Just two weeks later, the project was suspended as an even stricter lockdown was put in place.

But Du says the pets survived the remaining two months thanks to the large amount of supplies like food and water left behind by his team.

Du says the rescue efforts not only saved the animals, but also brought immense relief to the lives of Wuhan residents during a scary and stressful time.

"A pet is far more than a friend," he says. "It's part of the family."

Video Transcript

- Life has finally returned to normal for animal lover Du Fan on the anniversary of the lockdown in Wuhan, China. Du is the head of the Wuhan Small Animals Protection Association and spends his days rescuing, caring, and finding homes for stray cats and dogs. But just one year ago, Du was scrambling to different compounds across the city on a desperate mission. As the onset of the global health crisis forced Wuhan into one of the world's strictest lockdowns, Du was suddenly flooded with requests to save pets whose owners were no longer able to care for them. Many owners were stranded in other cities, while some fell ill themselves. Du was initially hesitant to help, fearful for his team's safety.

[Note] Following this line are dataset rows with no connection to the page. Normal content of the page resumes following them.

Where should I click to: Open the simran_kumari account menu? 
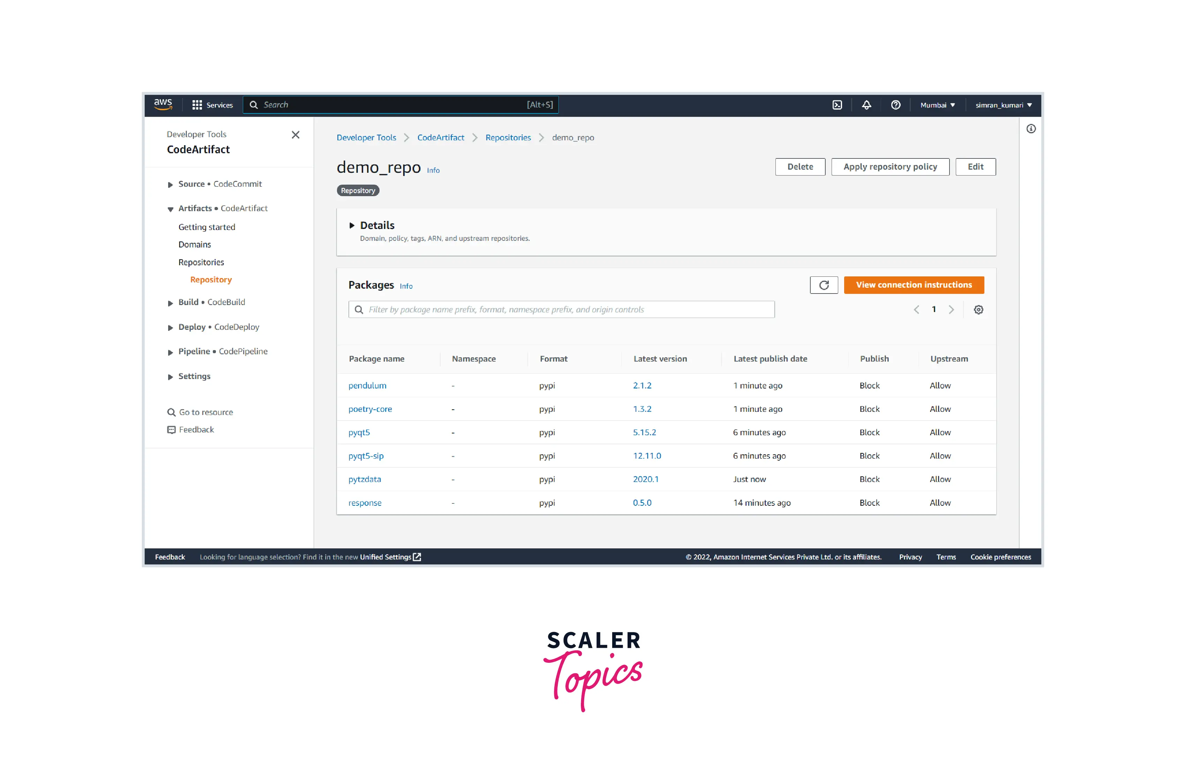coord(1003,105)
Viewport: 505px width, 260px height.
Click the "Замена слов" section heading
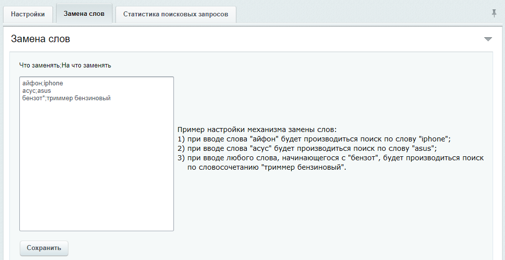point(41,39)
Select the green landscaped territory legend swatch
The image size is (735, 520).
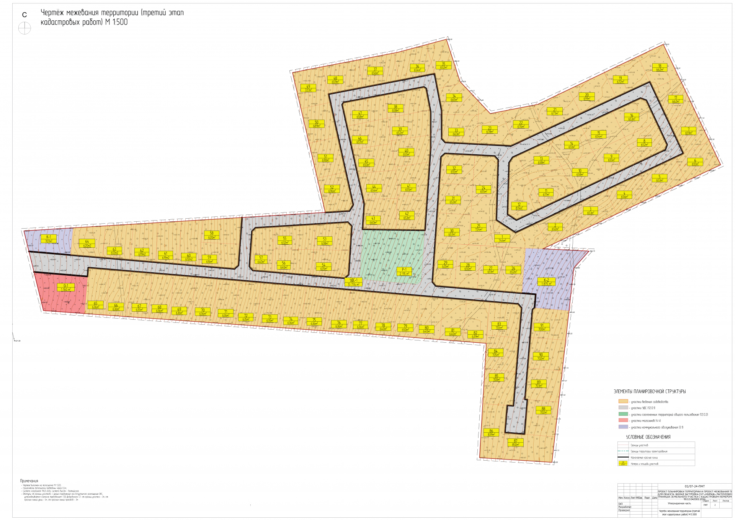[623, 414]
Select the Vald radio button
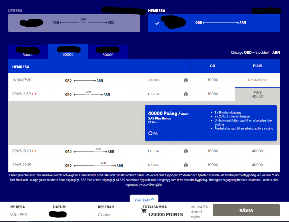This screenshot has width=289, height=222. (150, 133)
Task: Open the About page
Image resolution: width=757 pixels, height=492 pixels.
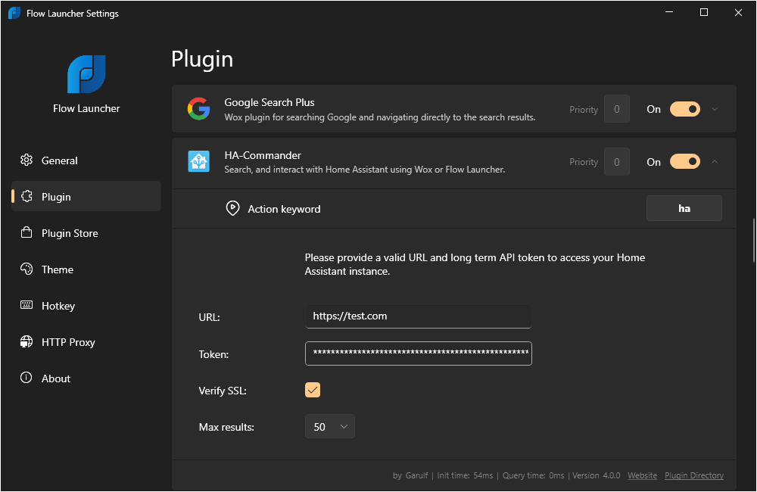Action: pyautogui.click(x=57, y=378)
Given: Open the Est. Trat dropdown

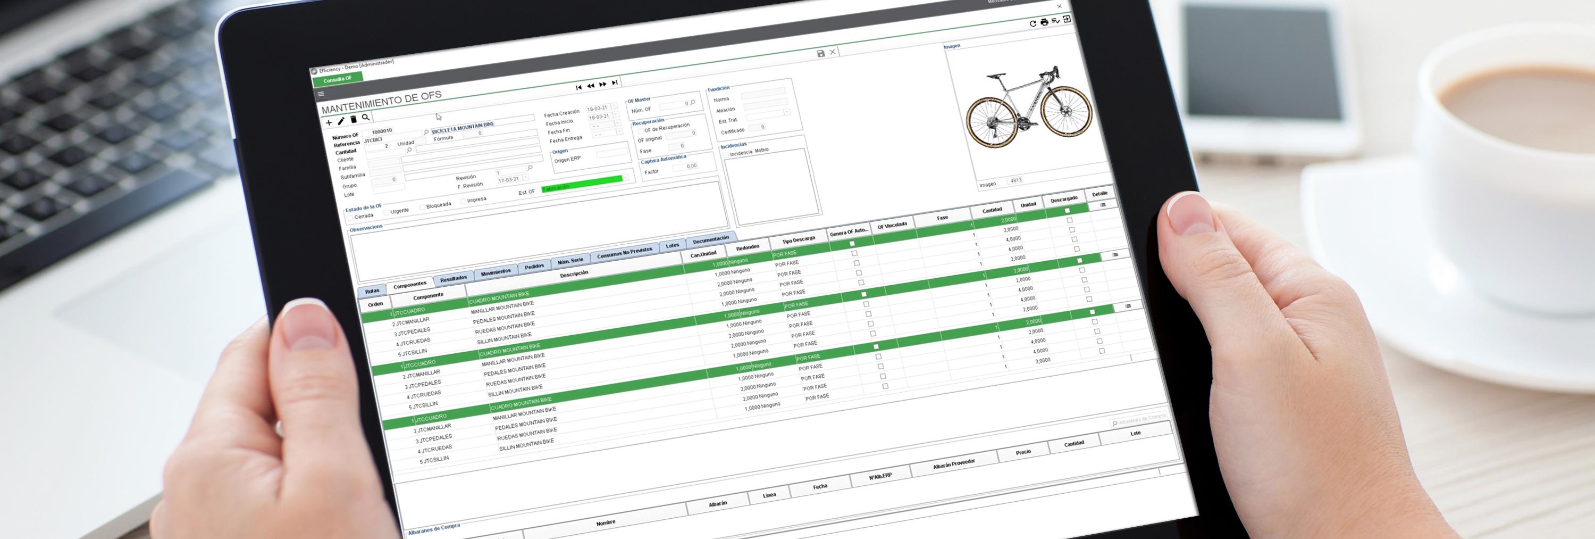Looking at the screenshot, I should point(786,113).
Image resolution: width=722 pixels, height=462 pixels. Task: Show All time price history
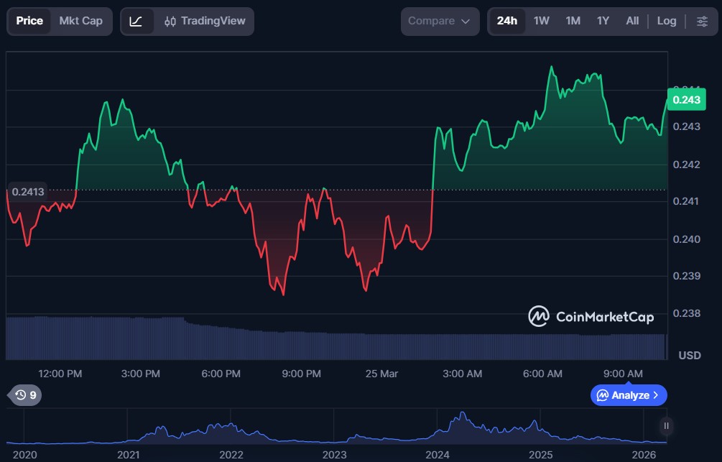coord(632,22)

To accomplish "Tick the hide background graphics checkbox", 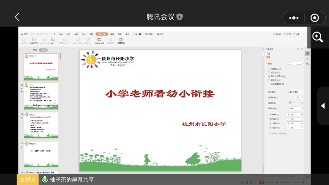I will click(269, 84).
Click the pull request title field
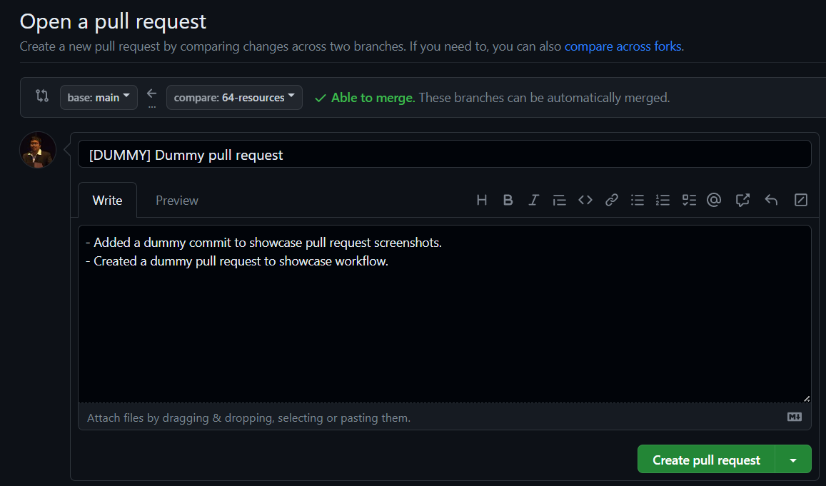Screen dimensions: 826x486 pyautogui.click(x=445, y=153)
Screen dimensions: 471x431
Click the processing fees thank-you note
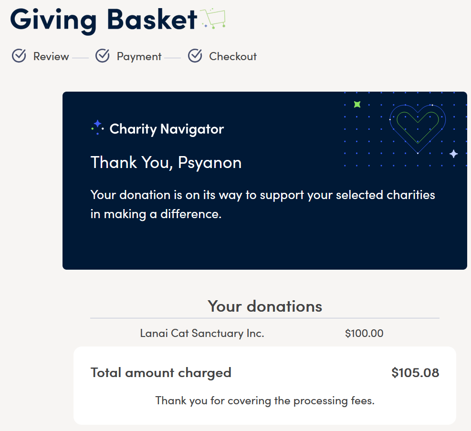click(x=265, y=400)
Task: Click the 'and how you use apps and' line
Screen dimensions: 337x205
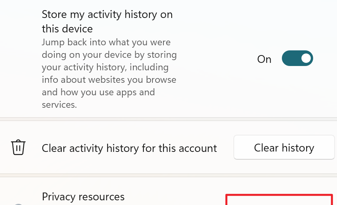Action: point(98,92)
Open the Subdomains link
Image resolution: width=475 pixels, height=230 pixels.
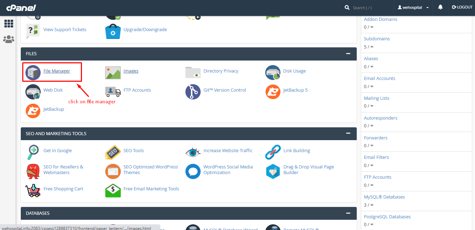coord(377,39)
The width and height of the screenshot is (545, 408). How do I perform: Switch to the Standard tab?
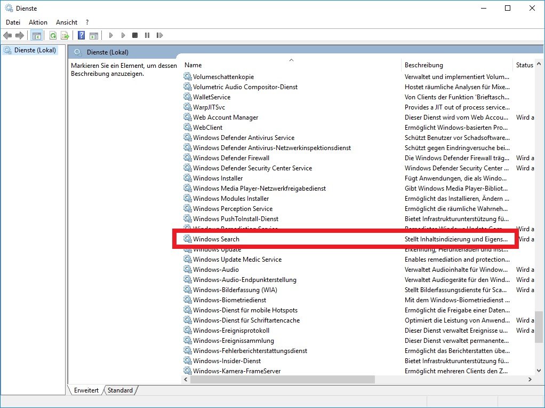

DU FAN: [NON-ENGLISH SPEECH]

- But with the pet owners' consent, Du masked up and broke into their homes, leading his team door to door to some 5,000 households, feeding and rescuing over 10,000 pets. Just two weeks later, the project was suspended as an even stricter lockdown was put in place. But Du says the pets survived the remaining two months, thanks to the large amount of supplies-- like food and water-- left behind by his team. Du says the rescue efforts not only saved the animals, but also brought immense relief to the lives of Wuhan residents during a scary and stressful time. "A pet is far more than a friend," he says. "It's part of the family."